Steven
Steven

Reputation: 18869

Permissions for roles in .NET

I'm using the standard .NET authentication database tables and code, with .NET 4.0, C# and MVC 3.

Basically, I want to have roles (which are included in the framework), and then be able to assign permissions to those roles (which are not included, as far as I know).

So I want to assign permissions to roles. A user in the Accountant role couldn't edit and delete employees, but a user in the Administrator role could. Since these permissions could change at any time, instead of checking User.IsInRole("Administrator"), I'd like to do something like User.HasPermission("EditEmployee").

I could probably design some custom tables and code myself, but I'd rather use the .NET Framework if it's already built-in. Is there anything like this? If not, is there a library out there that does do this?

Upvotes: 7

Views: 4241

Answers (3)

rossisdead
rossisdead

Reputation: 2108

The built-in RoleProvider really doesn't offer a clean way of doing this. Really the only way to do it with the RoleProvider is to create roles like "Employees_CanEdit" and "Employees_CanAdd" and so on, but then you end up with a huge mess of roles floating around.

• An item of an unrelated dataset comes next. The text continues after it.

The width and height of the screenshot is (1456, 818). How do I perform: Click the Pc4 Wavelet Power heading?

There's other ways of having permissions with your roles, though. You could make a table that links a user, a role("Employees"), and a permission("Add" or "Edit"). Then you could implement something like:

public bool HasPermission(string role, string permission) {
    // Some sql for accessing the table
    // return true if a row exists that matches the user, the role, and the permission
}

Upvotes: 2

Zachary
Zachary

Reputation: 6532

Normally when I want to do something like this, I create sub-roles using the underscore symbol "_" the segmented the additional permissions/capabilities the sub-role provides.

Example:

Administrator Administrator_EditEmployee Administrator_EnableTasks etc...

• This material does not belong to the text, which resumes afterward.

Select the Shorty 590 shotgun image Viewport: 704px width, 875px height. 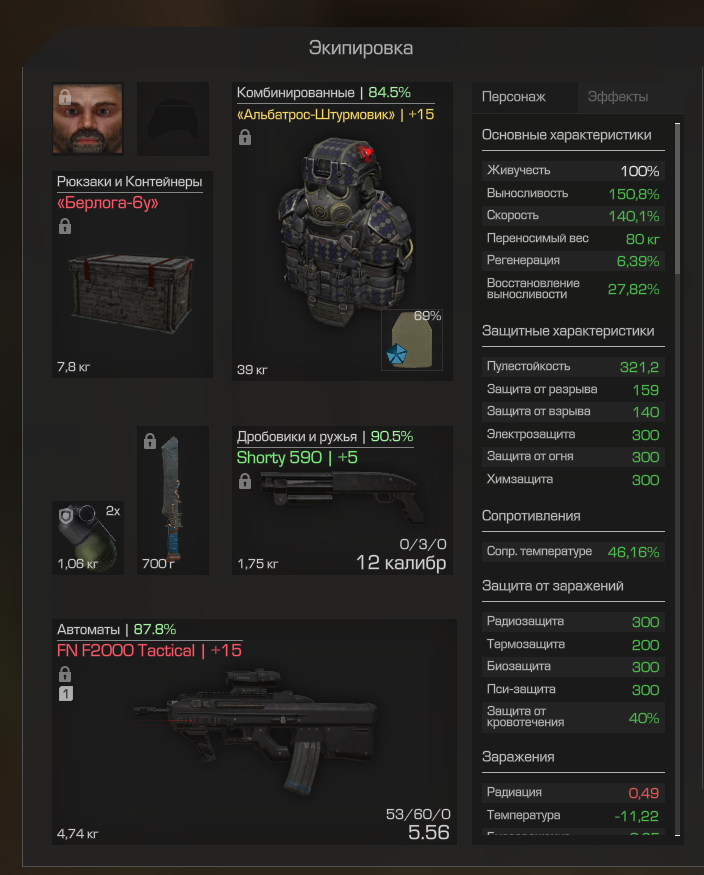tap(343, 493)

I then parse the names in my management pages so I get a nicely formatted nested treeview / drop down list which I then assign to various users. This way, you can continue to use the built-in security system without having to add anything special other than some parsing logic in your management pages.

Upvotes: 1

Simon Dugré
Simon Dugré

Reputation: 18946

Maybe you could simply add another role to user who can edits employees. Something like "CanEditEmployee" and then verify if user is in role "CanEditEmployee"? This is what I do when I must have to do something similar.